3. The Involvement of Historical Institutes of the Resistance
An Istituto storico della Resistenza (Historical Institute of the Resistance) is a cultural and research organisation that studies, preserves and disseminates the memory of the Italian Resistance to Nazi-Fascism during the Second World War (1943-1945), as well as investigating issues related to contemporary history, particularly the twentieth century. These institutes are widespread in central and northern Italy.
On 6 December 2017, on the occasion of the opening of the exhibition in Predappio, the new president of the ANPI, Carla Nespolo, expressed her firm opposition to the museum project, emphasising the risks of celebration implicit in the initiative and criticising the lack of involvement of reducist associations in its elaboration. This intervention marks one of the crucial moments in the controversy, which sees the ANPI opposing a proposal that it considers inadequate, considering that such a museum could contribute to a reawakening of fascist nostalgia rather than encourage an authentic critical reflection on the past.
On 11 December, the mayor of Predappio, Frassineti, had a direct confrontation with Milo Gori, provincial president of the ANPI, in a debate broadcast live on TV in the Mussolini crypt, an act that aroused the indignation of Mussolini's niece, Alessandra, expressing how much the affair was raising family and historical tensions. On 12 December, MP Lara Ricciatti (Mdp, a left-wing formation) submitted a parliamentary question to the Chamber's Culture Commission, raising further questions about the project and its consistency with the treatment of the fascist past in Italy.
29 December saw another important confrontation, this time between Paolo Pezzino, historian and former signatory of the manifesto against the museum, and Flores. Pezzino admitted that he had changed his mind, criticising the choice of the Predappo location, which he considered insignificant in terms of fascism and potentially problematic in terms of public order. Flores reiterated that the main intention was to explain how Italian society had adapted to fascism and that the museum was intended to be a place of historical confrontation, rather than a commemorative initiative.

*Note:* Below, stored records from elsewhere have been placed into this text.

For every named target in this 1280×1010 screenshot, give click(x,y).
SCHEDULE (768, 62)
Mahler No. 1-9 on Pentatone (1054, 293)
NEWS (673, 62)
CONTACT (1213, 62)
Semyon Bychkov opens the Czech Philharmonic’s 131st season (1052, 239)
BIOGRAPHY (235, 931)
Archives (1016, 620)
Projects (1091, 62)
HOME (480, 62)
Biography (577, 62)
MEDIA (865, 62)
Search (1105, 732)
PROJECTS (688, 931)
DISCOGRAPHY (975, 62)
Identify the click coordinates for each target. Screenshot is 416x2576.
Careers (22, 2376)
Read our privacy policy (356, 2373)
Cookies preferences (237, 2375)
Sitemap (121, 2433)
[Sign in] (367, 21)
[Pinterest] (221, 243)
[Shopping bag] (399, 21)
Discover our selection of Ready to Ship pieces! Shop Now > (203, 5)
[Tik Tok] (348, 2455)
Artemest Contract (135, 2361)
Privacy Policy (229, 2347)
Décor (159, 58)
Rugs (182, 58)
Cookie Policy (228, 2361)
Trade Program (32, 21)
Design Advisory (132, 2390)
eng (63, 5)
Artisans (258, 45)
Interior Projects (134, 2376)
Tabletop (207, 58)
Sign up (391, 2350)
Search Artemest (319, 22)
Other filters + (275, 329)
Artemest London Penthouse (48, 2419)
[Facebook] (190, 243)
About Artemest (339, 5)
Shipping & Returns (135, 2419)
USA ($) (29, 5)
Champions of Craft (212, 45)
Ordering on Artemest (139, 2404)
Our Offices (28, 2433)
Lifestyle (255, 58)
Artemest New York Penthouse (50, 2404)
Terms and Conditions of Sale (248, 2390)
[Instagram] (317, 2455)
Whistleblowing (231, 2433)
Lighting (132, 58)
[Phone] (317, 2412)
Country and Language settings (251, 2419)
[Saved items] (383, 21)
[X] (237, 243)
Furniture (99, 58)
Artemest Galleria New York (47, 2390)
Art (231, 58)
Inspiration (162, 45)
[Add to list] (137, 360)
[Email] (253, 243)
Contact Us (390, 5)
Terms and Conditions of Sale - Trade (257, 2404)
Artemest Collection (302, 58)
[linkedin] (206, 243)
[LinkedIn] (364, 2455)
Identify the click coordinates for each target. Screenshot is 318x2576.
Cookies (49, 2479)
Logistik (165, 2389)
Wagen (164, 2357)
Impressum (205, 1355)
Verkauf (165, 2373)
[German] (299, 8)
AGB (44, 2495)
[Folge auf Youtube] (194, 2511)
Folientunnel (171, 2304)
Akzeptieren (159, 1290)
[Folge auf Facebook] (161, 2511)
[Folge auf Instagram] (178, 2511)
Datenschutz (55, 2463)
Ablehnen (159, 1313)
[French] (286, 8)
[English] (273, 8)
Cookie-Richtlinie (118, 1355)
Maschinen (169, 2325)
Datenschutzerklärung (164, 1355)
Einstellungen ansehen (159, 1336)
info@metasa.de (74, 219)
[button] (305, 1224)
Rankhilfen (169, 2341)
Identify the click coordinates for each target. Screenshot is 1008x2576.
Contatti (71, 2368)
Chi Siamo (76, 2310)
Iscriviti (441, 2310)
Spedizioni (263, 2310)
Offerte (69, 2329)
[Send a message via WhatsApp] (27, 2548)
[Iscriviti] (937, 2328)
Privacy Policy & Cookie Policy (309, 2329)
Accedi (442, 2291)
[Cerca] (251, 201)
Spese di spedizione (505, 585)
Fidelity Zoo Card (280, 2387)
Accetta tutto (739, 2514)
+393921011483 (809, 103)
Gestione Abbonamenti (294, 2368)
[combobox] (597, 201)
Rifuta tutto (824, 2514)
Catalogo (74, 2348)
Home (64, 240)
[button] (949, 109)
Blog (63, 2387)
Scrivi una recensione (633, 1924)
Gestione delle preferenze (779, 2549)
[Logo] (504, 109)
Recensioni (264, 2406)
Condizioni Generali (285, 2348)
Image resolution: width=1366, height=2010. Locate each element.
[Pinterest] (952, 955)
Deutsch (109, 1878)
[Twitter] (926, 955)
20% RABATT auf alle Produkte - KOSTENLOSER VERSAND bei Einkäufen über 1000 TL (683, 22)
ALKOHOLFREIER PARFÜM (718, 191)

The motivations in favour of the project were many and involved various levels of discussion. The mayor of Predappio, insisted on the need to contest public spaces with nostalgic memory and pro-fascist fluff, making 'knowing and telling' his mantra. In this, he tried to broaden the discourse to the need for Italy to elaborate on its past, proposing culture as a tool to face European challenges and the prevalence of nationalism. However, this position has been interpreted by some critics as a tourism marketing move, with the intention of turning Predappio into a commercial destination, rather than a centre for historical reflection.
Some observers, such as Wu Ming, have pointed out that the proposal runs the risk of flanking rather than replacing nostalgia, a criticism rooted in the fear that the museum might reinforce commonplaces linked to fascist memory, rather than dismantle them. Lorenzo Ferrari, in his article for Il Post (2 June 2016), criticised the mayor's approach, observing that 'you don't build a national museum because a mayor doesn't know what to do with a building', questioning the real motivations behind the initiative.
On the other hand, the Emilia Romagna region stated that it wanted to tackle the memory of fascism with a project that was neither celebratory nor exclusively conservative, but with a broad European cultural intent. Giulia Albanese suggested that a better solution would have been the creation of a network of memory places in Emilia Romagna, rather than focusing on a single museum.
Finally, the group of historians supporting the project, including Flores, wished to make the distinction between history and memory, stating that only a quality cultural operation could avoid the risks of removal and nostalgia. Flores insisted on the need to approach fascism with a historical approach free of ideological prejudices and open to the use of new languages.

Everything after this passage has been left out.